◆ Task goal: Please set the lines down again exactly, from the top of the entries through the line that contains "Select the XXL size label".

*** Records for this task ***

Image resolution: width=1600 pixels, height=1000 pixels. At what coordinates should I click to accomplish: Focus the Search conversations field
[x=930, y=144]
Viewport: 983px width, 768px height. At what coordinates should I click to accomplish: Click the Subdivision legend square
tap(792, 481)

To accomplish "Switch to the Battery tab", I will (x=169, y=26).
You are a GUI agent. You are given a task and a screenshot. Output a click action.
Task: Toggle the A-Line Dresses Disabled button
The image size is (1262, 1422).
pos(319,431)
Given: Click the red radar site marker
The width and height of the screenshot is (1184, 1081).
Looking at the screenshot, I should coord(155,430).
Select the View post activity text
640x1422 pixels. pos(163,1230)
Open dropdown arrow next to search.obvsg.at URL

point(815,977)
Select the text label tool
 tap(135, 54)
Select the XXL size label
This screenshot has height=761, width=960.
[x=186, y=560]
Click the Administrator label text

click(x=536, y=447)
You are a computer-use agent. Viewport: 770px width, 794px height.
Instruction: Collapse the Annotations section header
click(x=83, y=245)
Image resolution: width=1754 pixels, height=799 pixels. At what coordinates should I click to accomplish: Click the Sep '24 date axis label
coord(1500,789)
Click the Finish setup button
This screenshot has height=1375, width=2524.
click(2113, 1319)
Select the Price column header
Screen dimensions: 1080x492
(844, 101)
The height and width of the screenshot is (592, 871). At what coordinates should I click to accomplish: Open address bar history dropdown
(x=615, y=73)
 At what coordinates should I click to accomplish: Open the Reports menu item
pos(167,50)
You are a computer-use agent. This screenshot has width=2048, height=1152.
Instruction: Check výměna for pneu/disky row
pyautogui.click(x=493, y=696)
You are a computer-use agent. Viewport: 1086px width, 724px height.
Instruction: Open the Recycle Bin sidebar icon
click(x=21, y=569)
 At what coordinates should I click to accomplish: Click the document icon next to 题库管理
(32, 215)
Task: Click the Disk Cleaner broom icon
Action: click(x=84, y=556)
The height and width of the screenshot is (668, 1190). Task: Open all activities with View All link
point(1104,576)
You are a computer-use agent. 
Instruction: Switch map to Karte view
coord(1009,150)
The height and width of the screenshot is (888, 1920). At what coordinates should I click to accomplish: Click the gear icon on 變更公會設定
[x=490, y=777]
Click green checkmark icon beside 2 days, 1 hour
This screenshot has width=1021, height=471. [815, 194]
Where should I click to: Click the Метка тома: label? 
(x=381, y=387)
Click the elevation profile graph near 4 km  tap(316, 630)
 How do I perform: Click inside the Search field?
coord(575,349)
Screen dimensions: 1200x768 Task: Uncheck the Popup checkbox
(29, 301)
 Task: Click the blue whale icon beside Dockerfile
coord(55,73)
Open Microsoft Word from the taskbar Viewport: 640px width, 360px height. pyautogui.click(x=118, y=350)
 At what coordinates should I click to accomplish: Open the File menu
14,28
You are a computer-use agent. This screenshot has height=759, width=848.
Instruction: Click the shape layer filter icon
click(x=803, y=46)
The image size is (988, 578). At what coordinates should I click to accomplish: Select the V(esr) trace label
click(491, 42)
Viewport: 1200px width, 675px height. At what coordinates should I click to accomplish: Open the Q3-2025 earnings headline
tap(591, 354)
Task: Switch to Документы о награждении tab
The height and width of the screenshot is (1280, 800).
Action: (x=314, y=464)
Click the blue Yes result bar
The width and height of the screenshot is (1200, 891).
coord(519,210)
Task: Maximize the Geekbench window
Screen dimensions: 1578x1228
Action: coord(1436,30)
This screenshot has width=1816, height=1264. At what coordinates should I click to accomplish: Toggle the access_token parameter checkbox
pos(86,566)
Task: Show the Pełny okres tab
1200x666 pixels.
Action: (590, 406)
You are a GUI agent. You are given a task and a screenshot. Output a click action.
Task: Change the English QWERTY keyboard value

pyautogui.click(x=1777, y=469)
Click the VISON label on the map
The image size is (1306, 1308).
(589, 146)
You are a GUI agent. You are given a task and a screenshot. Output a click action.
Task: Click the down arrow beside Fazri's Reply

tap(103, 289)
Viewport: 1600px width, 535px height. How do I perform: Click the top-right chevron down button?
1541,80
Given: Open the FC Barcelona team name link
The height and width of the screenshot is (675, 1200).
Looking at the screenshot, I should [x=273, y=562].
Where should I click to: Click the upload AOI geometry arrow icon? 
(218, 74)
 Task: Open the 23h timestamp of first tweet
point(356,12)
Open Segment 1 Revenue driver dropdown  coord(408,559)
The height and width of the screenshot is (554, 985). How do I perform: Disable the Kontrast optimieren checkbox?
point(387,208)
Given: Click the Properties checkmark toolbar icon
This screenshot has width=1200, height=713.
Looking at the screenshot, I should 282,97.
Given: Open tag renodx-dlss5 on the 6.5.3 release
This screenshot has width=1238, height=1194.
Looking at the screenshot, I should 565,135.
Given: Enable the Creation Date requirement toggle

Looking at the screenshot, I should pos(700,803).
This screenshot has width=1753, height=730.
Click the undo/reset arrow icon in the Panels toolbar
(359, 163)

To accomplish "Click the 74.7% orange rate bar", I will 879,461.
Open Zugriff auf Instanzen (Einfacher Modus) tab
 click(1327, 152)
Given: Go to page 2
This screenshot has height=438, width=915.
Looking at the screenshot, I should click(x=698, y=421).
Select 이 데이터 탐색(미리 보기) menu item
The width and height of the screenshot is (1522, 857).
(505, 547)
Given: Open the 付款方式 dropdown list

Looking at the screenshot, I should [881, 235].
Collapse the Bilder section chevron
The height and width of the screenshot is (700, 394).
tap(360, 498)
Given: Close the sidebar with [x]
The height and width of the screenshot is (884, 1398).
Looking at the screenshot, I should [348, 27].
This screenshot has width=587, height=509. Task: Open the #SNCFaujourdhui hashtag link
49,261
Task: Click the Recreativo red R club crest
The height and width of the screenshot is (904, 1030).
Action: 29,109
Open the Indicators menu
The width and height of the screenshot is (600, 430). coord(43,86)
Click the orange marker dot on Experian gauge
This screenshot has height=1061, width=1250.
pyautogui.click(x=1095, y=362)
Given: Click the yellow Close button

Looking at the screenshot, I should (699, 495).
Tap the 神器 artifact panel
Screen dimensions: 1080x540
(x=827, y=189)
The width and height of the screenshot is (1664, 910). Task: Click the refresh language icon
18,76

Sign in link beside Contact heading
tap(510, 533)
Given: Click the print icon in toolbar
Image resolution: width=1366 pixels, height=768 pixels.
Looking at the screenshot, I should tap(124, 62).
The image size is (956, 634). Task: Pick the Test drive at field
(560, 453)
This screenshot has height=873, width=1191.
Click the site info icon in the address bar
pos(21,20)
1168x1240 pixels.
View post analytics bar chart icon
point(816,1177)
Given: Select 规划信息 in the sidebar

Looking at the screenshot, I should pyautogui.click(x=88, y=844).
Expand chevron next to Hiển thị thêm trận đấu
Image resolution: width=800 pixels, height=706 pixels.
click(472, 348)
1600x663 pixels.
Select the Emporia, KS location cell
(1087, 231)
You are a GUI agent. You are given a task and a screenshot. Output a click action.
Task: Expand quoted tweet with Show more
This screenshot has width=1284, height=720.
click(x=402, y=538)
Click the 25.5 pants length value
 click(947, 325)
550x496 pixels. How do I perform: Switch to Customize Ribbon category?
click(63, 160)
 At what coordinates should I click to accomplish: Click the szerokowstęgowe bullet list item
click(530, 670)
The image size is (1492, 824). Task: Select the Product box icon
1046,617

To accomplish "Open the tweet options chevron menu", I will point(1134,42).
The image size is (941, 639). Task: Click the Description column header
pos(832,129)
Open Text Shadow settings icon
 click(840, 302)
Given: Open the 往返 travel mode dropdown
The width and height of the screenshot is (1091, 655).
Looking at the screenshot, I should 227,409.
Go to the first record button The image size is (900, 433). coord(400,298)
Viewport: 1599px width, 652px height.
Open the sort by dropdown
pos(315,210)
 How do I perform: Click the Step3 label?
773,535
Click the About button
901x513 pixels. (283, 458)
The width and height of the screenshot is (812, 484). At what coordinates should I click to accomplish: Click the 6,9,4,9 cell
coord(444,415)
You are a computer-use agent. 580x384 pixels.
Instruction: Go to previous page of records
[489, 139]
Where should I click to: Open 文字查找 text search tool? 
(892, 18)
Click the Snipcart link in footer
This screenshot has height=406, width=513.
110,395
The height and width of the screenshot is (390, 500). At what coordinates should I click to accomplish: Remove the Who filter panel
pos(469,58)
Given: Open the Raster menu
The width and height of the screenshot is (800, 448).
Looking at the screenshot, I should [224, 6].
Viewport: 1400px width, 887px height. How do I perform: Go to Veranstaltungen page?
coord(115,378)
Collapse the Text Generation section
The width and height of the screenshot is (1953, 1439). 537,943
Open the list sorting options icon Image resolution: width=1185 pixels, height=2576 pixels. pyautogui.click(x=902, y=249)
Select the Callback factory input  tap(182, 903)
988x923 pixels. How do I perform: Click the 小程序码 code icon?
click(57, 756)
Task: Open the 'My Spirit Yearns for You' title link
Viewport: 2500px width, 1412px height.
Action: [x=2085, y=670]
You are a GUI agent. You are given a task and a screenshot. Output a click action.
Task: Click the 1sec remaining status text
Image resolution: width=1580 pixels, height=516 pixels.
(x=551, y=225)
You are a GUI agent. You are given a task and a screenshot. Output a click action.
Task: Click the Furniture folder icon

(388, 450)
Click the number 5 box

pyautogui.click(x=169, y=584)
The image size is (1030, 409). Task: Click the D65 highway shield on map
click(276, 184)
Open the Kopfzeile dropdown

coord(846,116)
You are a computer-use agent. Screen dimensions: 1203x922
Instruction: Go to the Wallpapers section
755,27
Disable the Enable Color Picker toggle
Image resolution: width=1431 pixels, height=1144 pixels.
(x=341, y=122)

***

◆ Final answer:
Image resolution: width=1600 pixels, height=1000 pixels. At what coordinates should I click to accomplish: Focus the Search conversations field
[x=930, y=144]
Viewport: 983px width, 768px height. At what coordinates should I click to accomplish: Click the Subdivision legend square
tap(792, 481)

To accomplish "Switch to the Battery tab", I will (x=169, y=26).
You are a GUI agent. You are given a task and a screenshot. Output a click action.
Task: Toggle the A-Line Dresses Disabled button
The image size is (1262, 1422).
pos(319,431)
Given: Click the red radar site marker
The width and height of the screenshot is (1184, 1081).
Looking at the screenshot, I should coord(155,430).
Select the View post activity text
640x1422 pixels. pos(163,1230)
Open dropdown arrow next to search.obvsg.at URL

point(815,977)
Select the text label tool
 tap(135, 54)
Select the XXL size label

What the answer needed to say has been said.